Case Study
Passage with linked questions
Case Set 1
Case AnalysisPassage
A biology teacher demonstrated plant growth using two pots of maize seedlings. In the first pot, she marked equal intervals on the root with a marker pen and observed the positions after 24 hours. She noted that the marks near the root tip had moved apart the most, while marks further from the tip had barely shifted. She explained that the root tip contains a region of actively dividing cells, followed by a zone where cells enlarge, and finally a zone where cells mature and perform specific functions. She asked students to identify the three zones and explain why the marks near the tip shifted the most. She also pointed out that one maize root apical meristem alone can produce more than 17,500 new cells per hour.
Question 1: Name the three phases of growth visible in the root tip from the apex towards the base.

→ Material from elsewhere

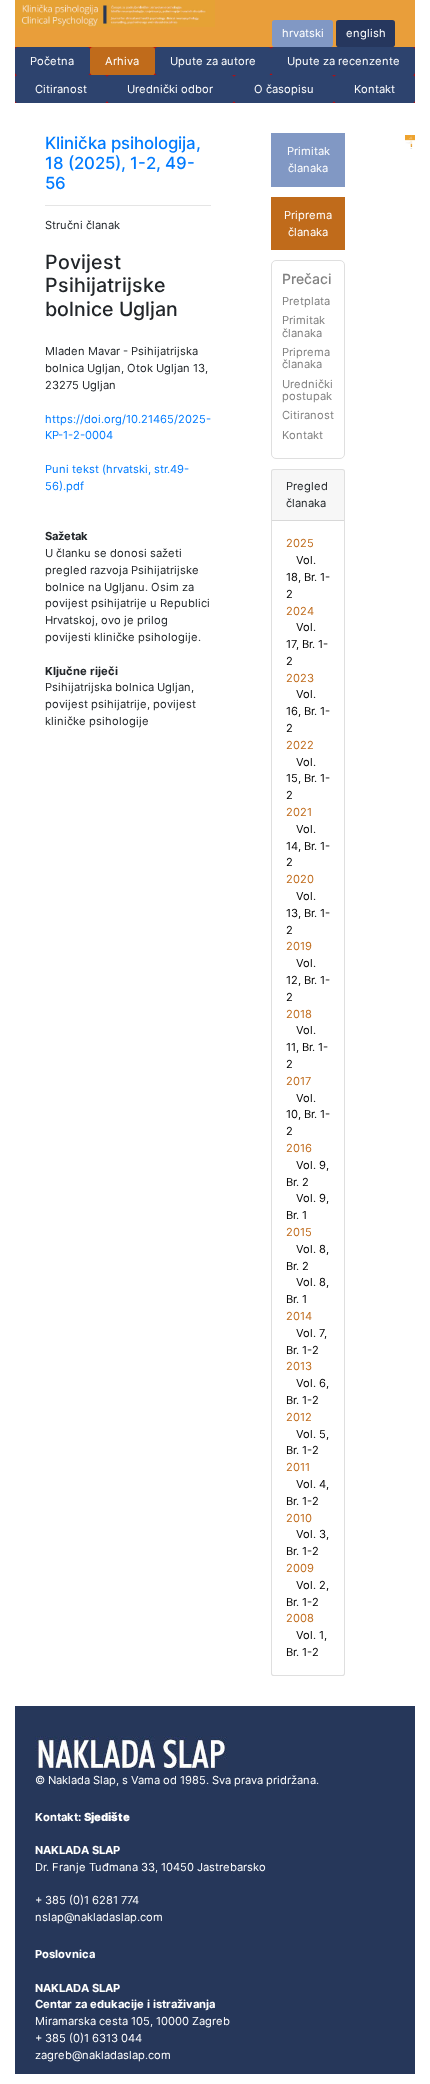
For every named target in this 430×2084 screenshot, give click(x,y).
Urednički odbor (170, 89)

- The three phases of growth in the root tip are: meristematic phase (at the apex, cells actively divide), elongation phase (cells proximal to meristematic zone enlarge and vacuolate), and maturation phase (cells furthest from apex attain maximum size and differentiate).
- Cells in the meristematic phase are rich in protoplasm with thin cellulosic primary cell walls and abundant plasmodesmatal connections.
- The maturation phase represents fully differentiated cells with thickened walls that perform specialised functions.
Question 2: Why did the marks placed near the root tip shift apart more than the marks placed further from the tip?
- The region immediately behind the apex is in the elongation phase, where cells show increased vacuolation, cell enlargement, and new cell wall deposition — resulting in maximum elongation and displacement of marks.
- Marks further from the tip are in the maturation zone where cells have already attained their maximal size and wall thickening is complete, so negligible further elongation occurs.
- This differential elongation along the root axis explains why marks closest to the apex move the most during a fixed time period.
Question 3: The teacher mentioned that growth in the maize root is measured as increase in cell number, while growth of a watermelon cell is measured as increase in cell size. Analyse what this tells us about the different ways growth can be expressed, and state the mathematical formula for the growth rate in geometric growth.
- Growth can be expressed in multiple ways depending on the organism or organ: as increase in cell number (as in maize root apical meristem producing 17,500 new cells/hour), or as increase in cell size (watermelon cells increasing up to 3,50,000 times in volume).
- Other parameters include increase in fresh weight, dry weight, length, area, and volume — each appropriate for different contexts (e.g., length for pollen tube, area for a dorsiventral leaf).
- The formula for geometric (exponential) growth is W1 = W0e^rt, where W1 is final size, W0 is initial size, r is the relative growth rate (efficiency index), t is time, and e is the base of natural logarithms.